Eye For Film >> Movies >> Luck (2003) Film Review
Reviewed by: David Stanners
It's Canada, 1972. The whole nation is gripped by ice hockey fever as the Canadians take on the mighty USSR in an eight game series. Shane Bradley (Luke Kirby) is a 28-year-old writer, gambler and soul-searching drifter. When his love for long-term friend Margaret (Sarah Polley) becomes apparent from a seemingly innocuous kiss, he begins to push his luck. Lacking the gumption to stop her going to London with her ex, he pines, yearns and gambles with his misfit buddies for two weeks in the hope that luck, or fate, will bring her back and pay off his spiralling debts.
There is a distinct small town Canadian feel to this. Writer/director Peter Wellington has captured the zeitgeist perfectly, using the national sport as a platform for the unity and patriotism felt at the time.
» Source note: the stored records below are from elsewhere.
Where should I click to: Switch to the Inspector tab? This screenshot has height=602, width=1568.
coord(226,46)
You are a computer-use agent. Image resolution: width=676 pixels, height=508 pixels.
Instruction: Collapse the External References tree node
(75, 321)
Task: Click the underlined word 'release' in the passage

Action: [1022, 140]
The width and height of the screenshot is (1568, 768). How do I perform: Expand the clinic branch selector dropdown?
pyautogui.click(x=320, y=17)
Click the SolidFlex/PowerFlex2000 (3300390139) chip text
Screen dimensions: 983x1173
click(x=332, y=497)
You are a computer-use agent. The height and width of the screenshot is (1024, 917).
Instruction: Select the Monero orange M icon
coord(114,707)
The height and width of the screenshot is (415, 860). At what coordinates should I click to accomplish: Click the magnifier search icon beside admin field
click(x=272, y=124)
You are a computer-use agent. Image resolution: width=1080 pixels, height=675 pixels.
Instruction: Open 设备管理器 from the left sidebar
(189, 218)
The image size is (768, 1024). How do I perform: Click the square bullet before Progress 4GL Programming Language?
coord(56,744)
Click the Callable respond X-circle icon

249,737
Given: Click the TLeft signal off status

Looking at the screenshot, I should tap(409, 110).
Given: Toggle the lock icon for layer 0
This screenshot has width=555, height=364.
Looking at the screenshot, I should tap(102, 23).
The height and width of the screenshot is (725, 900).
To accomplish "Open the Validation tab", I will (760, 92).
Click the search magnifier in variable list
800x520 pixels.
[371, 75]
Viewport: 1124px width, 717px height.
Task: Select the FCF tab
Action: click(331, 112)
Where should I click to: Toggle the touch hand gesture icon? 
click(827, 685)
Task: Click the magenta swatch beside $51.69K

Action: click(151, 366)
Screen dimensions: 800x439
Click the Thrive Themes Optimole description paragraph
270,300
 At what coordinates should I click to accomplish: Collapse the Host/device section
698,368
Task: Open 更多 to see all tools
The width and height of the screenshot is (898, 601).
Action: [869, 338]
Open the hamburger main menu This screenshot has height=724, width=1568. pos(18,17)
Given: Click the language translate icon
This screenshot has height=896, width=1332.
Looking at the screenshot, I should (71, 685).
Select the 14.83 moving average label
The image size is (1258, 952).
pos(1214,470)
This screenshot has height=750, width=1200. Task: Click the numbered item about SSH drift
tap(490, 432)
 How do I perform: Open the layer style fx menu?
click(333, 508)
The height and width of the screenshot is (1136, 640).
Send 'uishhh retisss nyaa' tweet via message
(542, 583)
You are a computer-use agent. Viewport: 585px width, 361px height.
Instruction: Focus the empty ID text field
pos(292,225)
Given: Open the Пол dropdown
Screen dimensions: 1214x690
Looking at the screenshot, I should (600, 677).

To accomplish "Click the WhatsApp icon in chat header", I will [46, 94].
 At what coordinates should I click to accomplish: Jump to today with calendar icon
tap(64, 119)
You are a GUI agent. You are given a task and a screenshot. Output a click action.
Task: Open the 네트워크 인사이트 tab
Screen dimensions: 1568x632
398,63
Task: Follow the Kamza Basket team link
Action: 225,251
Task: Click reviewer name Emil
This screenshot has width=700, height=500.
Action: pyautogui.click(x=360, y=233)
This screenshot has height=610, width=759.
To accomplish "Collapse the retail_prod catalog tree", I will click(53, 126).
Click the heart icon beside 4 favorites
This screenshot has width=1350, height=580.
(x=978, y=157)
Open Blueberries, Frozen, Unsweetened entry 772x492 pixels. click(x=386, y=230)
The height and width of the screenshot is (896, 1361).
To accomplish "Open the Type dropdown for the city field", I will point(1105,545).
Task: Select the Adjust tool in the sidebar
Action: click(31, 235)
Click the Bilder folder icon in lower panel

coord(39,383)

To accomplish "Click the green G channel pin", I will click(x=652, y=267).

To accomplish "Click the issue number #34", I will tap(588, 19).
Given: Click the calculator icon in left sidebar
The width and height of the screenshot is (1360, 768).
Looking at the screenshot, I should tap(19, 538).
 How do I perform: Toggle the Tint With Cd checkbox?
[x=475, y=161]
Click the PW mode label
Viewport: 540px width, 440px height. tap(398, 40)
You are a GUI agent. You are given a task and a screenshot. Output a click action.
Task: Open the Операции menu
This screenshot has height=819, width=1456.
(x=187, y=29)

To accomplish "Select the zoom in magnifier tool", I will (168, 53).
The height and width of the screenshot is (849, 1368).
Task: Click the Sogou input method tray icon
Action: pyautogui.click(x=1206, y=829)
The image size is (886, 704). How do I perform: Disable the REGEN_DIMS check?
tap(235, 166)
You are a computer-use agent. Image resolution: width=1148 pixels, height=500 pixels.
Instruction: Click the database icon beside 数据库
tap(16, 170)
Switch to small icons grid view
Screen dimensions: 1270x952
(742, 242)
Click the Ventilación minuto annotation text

With this, he weaves blankets of irony and humour into the tapestry to keep what could have been heavy, light.
When Margaret leaves, Shane, in his desperation, begins to challenge fate head on, borrowing $5,000 from the local gangster to pay back the casino, where he lost his stash. Instead of doing the sensible thing, he decides to flutter more down the lavvy, sliding further and further into the dungeon. But when the USSR start hammering Canada in the first three games of the series, Shane and his motley crew react by starting a book, taking bets for Canada, in the hope that the Russians will sweep to victory.
Kirby does a sterling job of conveying the gambler's priorities. The juice is in the action, rather than the result. Everyone knows punters never win in the long run. But win, lose or draw, adrenalin is on a rush in the middle stages, ebbing and flowing, peaking and dipping. When Margaret returns from England to tell him she loves him, Shane's delighted, but still the buzz of the possible scoop takes the front seat. "I can't talk to you right now," he mumbles, in a dramatic crescendo of fate, or is it luck?
Wellington has orchestrated a little gem here. The bookie shenanigans and slagging matches in Shane's house are worth a laugh; particularly funny is Andrew, a former concert pianist and interminable worrier. Although the plot meanders into the amorphous lifestyle of Shane too much, a decent gag, or a bet going wrong, usually rescues it.
The performances are strong, adopting as naturalistic an approach as possible. Often the strength lies in what is not said. Eye contact and awkward moments are aplenty.
Wellington's open-ended approach offers no definitive answers, other than luck can strike from any angle, usually the least expected. Maybe that's part of fate's overall design.